50 Million Facebook User’s Data With Cambridge Analytica

Facebook is at the heart of a storm after a whistleblower alleged that the data analytics firm that worked with Donald Trump’s election team and the winning Brexit campaign harvested 50 million Facebook profiles from a data breach.

Why?

London-based data analytics company, Cambridge Analytica, which was once headed by Trump’s key adviser Steve Bannon, has been accused of illegally harvesting 50 million Facebook profiles in early 2014 in order to build a software program that could predict and use personalised political adverts to influence choices at the ballot box in the last U.S. election.

Under Investigation

Cambridge Analytica is already the subject of two inquiries in the UK. The first is by the Electoral Commission which is looking into the company’s possible role in the EU referendum. The second is by the Information Commissioner’s Office which is looking into the company’s possible use of data analytics for political purposes.

Also, the company is the subject of an investigation in the US over possible Trump-Russia collusion.

It has been reported that Elizabeth Denham, the head of Britain’s Information Commission, is seeking a warrant to search the offices of consultancy Cambridge Analytica over the breach.

Facebook Under Scrutiny

Facebook has, of course, faced strong criticism over the breach, one tangible result of which has been nearly $40 billion off its market value as Facebook’s investors have become worried that damage to the reputation of the social media giant’s network will deter users and advertisers.

In a BBC radio report, the ICO’s chief Elizabeth Denhan said that the ICO is looking at whether or not Facebook secured and safeguarded personal information on its platform, and whether Facebook, when they found out about the loss of the data, acted robustly and whether or not people were informed.
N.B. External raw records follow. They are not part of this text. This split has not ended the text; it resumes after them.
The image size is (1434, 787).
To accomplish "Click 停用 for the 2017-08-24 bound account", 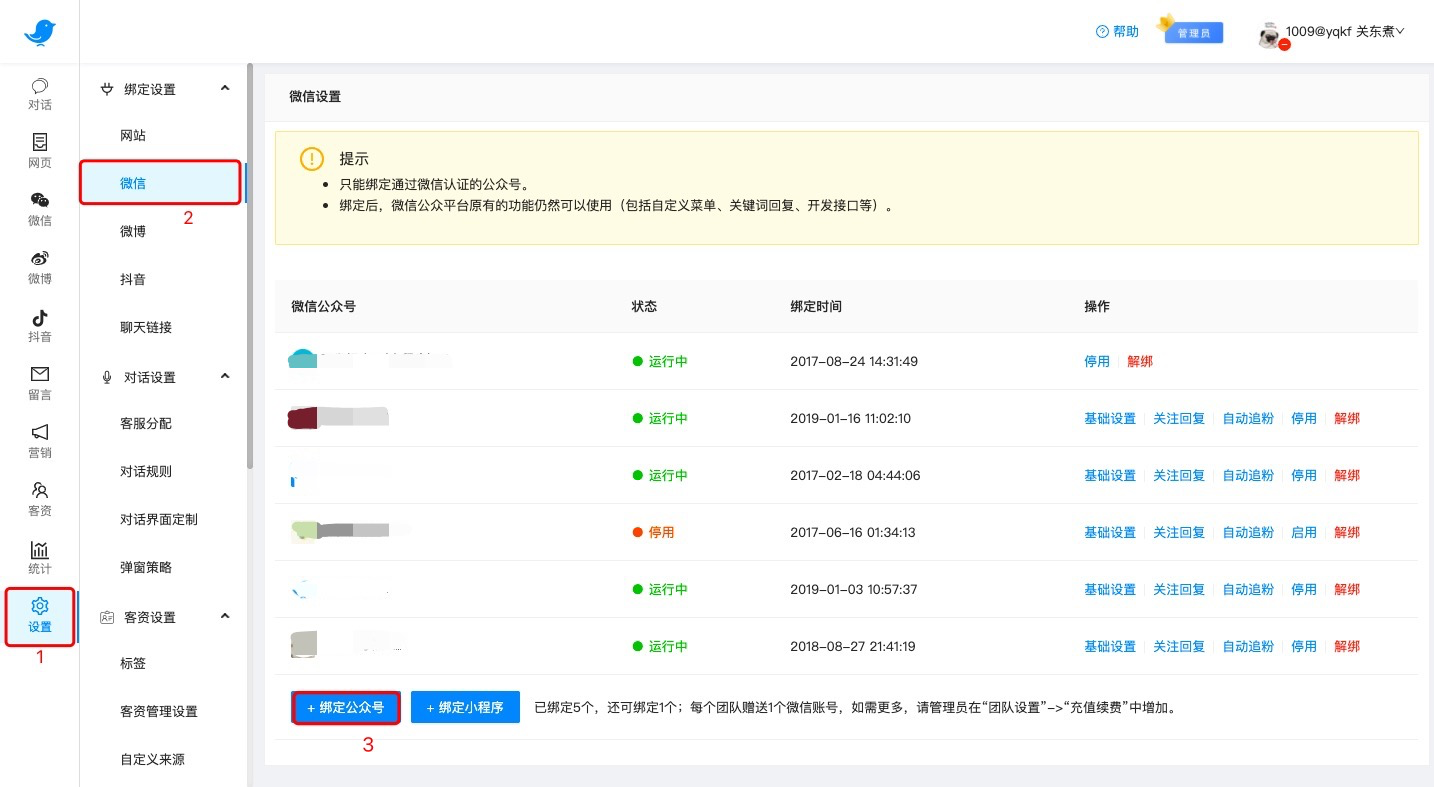I will [1097, 361].
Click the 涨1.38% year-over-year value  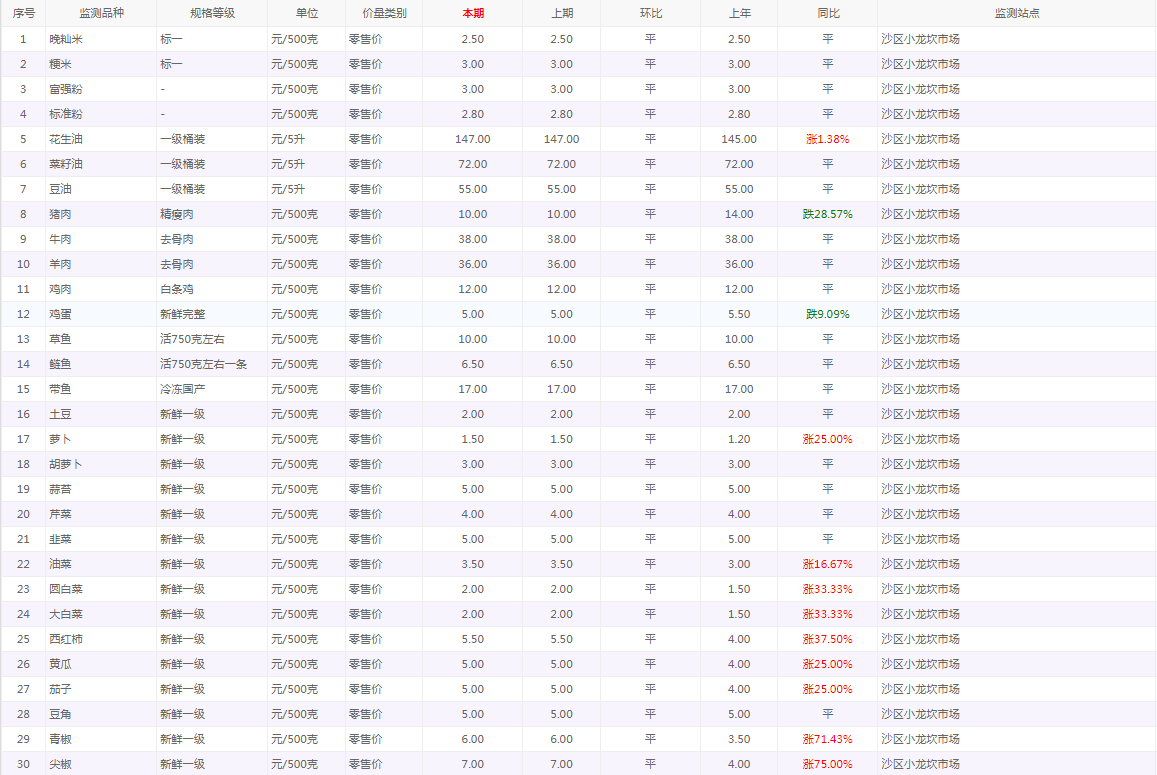tap(827, 139)
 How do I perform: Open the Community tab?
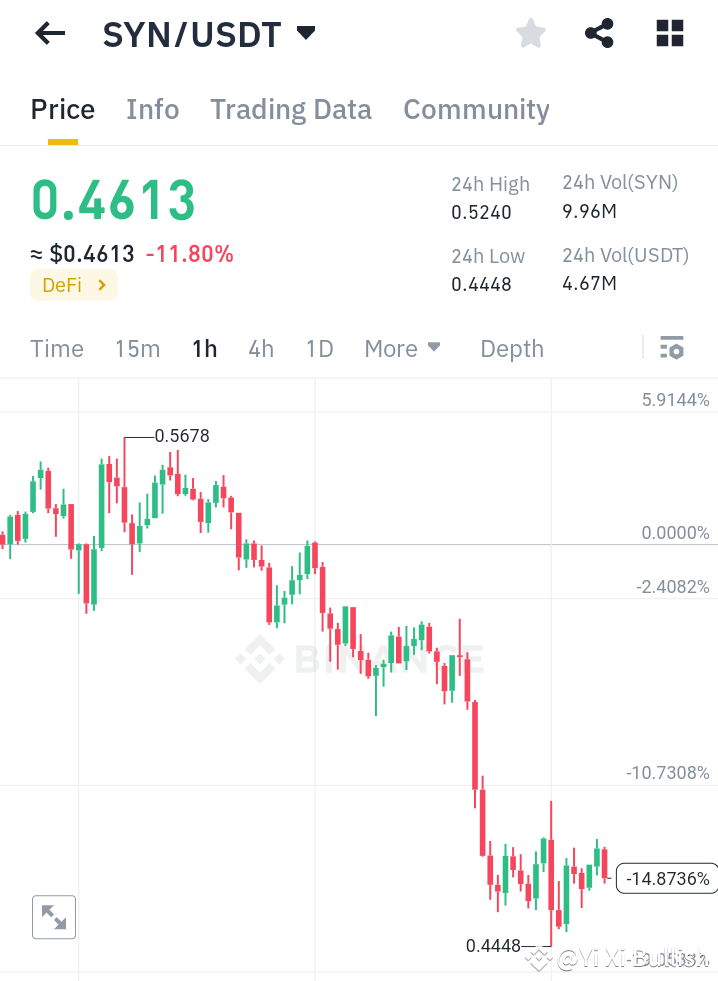coord(476,109)
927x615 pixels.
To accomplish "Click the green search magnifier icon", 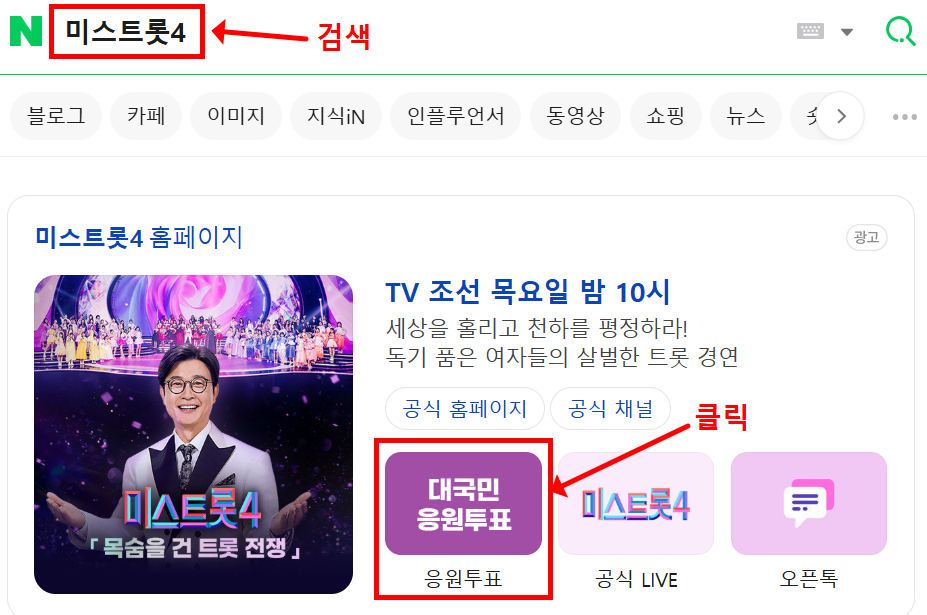I will click(900, 31).
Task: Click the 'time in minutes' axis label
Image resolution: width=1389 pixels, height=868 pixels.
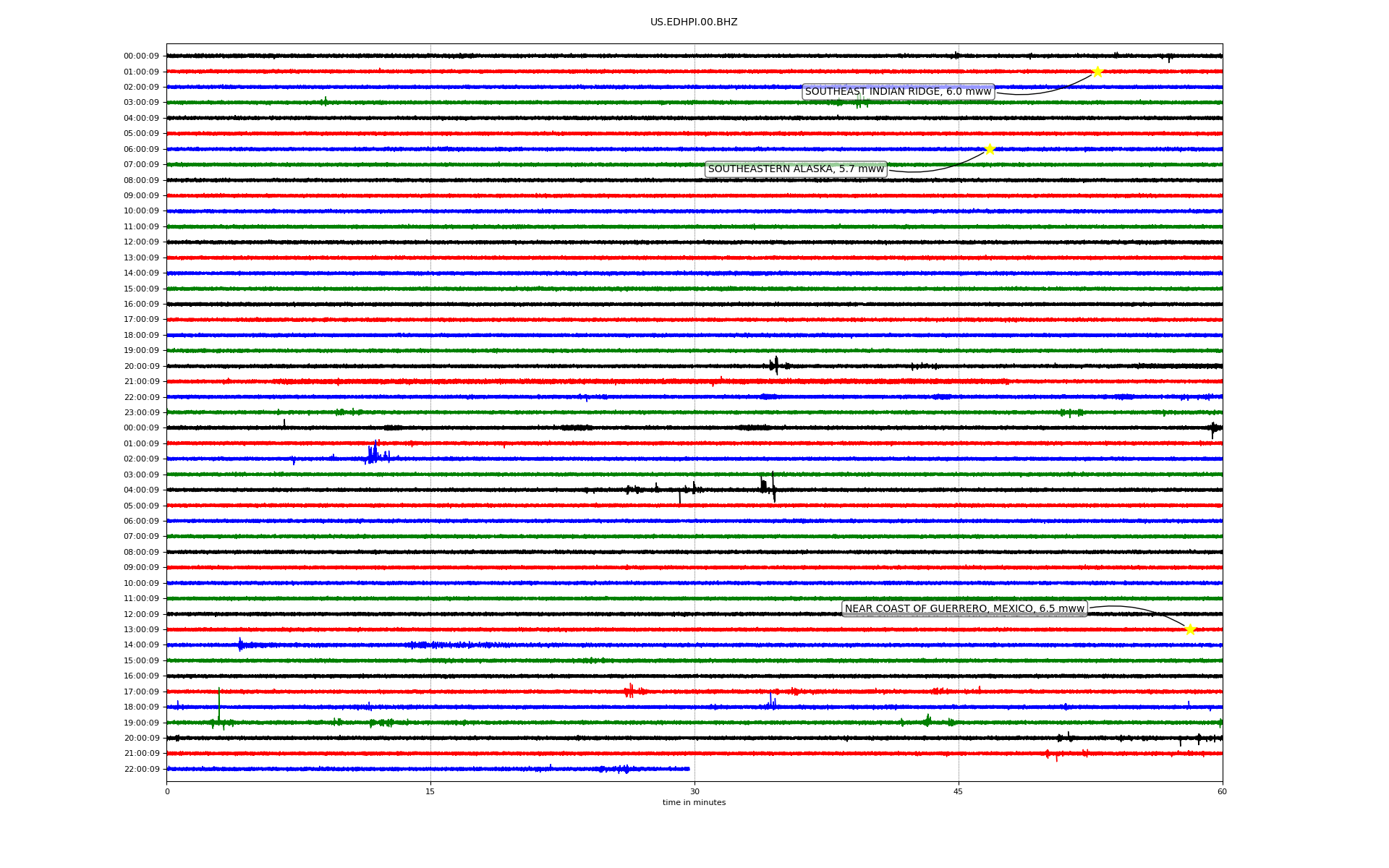Action: (694, 803)
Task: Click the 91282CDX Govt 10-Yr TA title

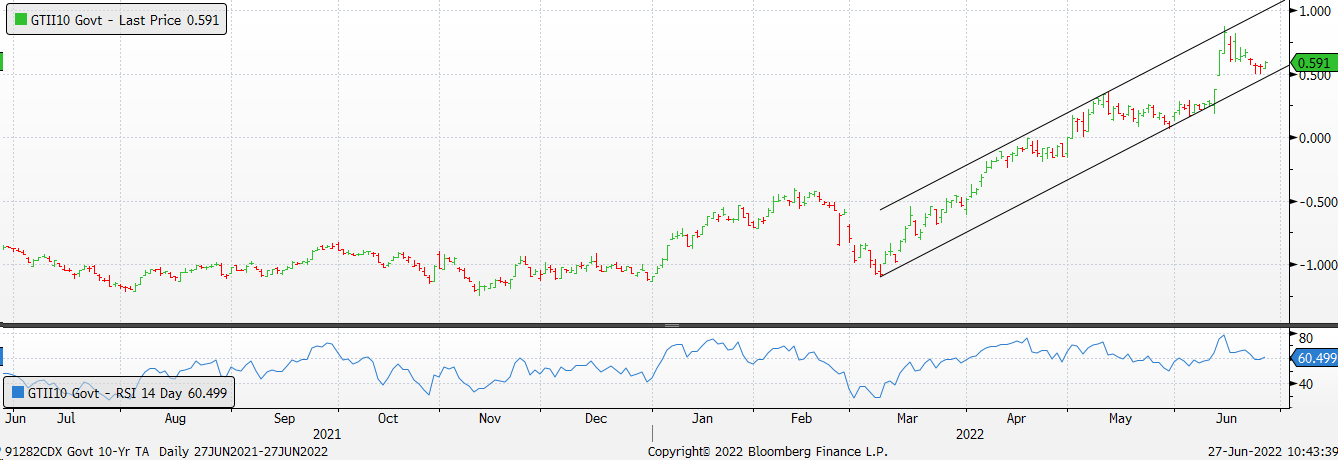Action: (75, 452)
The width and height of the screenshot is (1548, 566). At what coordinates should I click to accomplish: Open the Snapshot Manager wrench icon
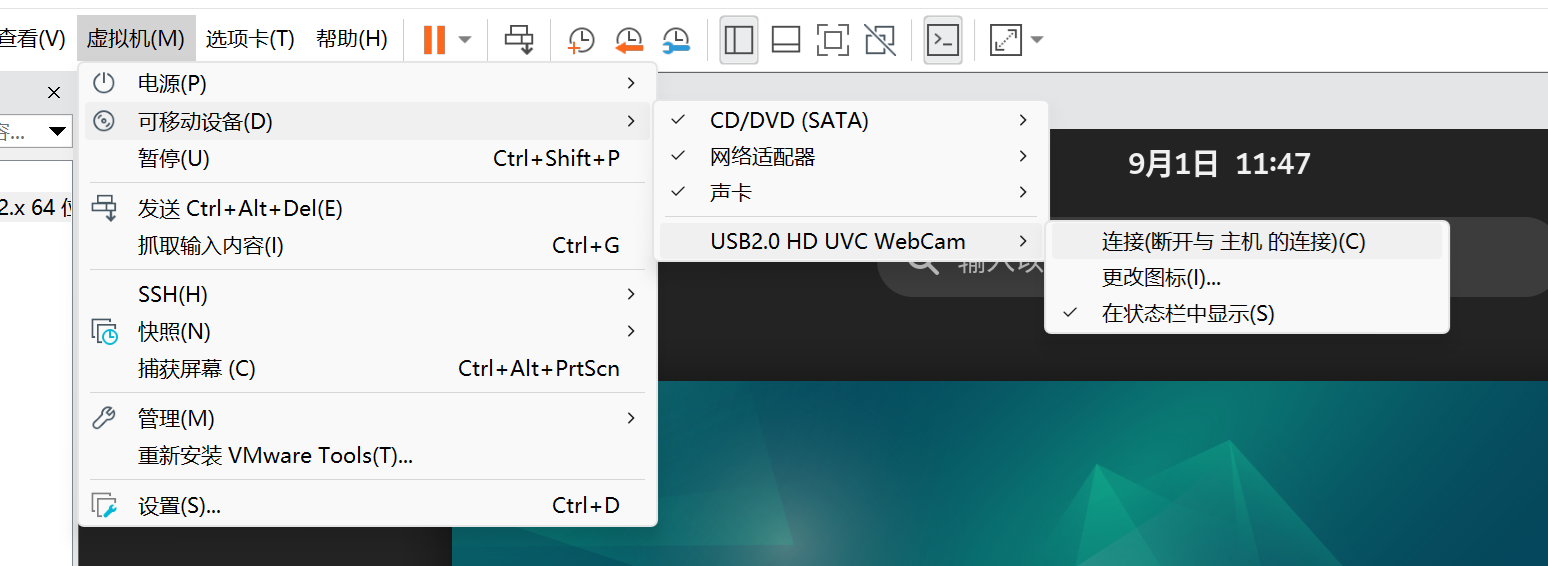coord(676,40)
Also, the head of Britain’s cross-party Media parliamentary committee is reported to have written to Facebook’s Mark Zuckerberg asking for more information by Monday 26 March, and in Dublin, Ireland’s privacy watchdog (the lead regulator for Facebook in the European Union) has said that it is following up with Facebook to clarify its oversight.

Harvested By Kogan’s App

It has been reported that the data was harvested from Facebook by an app on Facebook’s platform, created by British academic, Aleksandr Kogan, that was downloaded by 270,000 people, providing access to their own and their friends’ personal data too. It has been reported that Kogan says he changed the terms and conditions of his personality-test app on Facebook from academic to commercial part way through the project.

Facebook has said that Kogan violated its policies by passing the data to Cambridge Analytica, and Facebook was told that the data has since been destroyed, and has made its own efforts to obtain proof that it has been destroyed.

Mr Kogan has said on BBC radio that he was advised that the app was entirely legal, and that he thinks he’s being made a scapegoat for Facebook and Cambridge Analytica.

This latest incident sees Facebook back in hot water following on from reports of how its platform was used by outside interests for posts and adverts that were designed to influence the result of the US election. The share price has been impacted significantly this week.

What Does This Mean For Your Business?

There are so many worrying facets to this story, not least that personal data may not have been protected well enough to allow it to be harvested by an app on the platform, and then passed to a third-party that allegedly used it to create a tool to influence elections. Also, it has been several years since the breach happened, and news of the breach has only just been released. Some industry insiders have described the incident as ‘horrifying’, and many may rightfully believe that Facebook has a lot of questions to answer, as does Cambridge Analytica.

Facebook will be painfully aware that if the ICO’s investigations find Facebook to be at fault, the social media giant could be looking at a fine of up to 500,000 pounds ($700,000), and with the introduction of GDPR in May, it could be facing fines of up to 4% of its global turnover.

Also, Facebook is a major advertising platform for businesses, and some marketing commentators have pointed to the fact that scrutiny of Facebook over this latest issue could impact Facebook’s ability to gather and deploy data for ad targeting, which has been vital to ad efficacy and budget growth.

All the recent bad publicity about Facebook has seen the number of daily users in the United States and Canada fall for the first time in its history, dipping in the company’s home market by 700,000 from a quarter earlier to 184 million.

We haven’t heard the half of this story yet, and it remains to be seen what information will be released in the coming days and weeks and as the result of numerous investigations.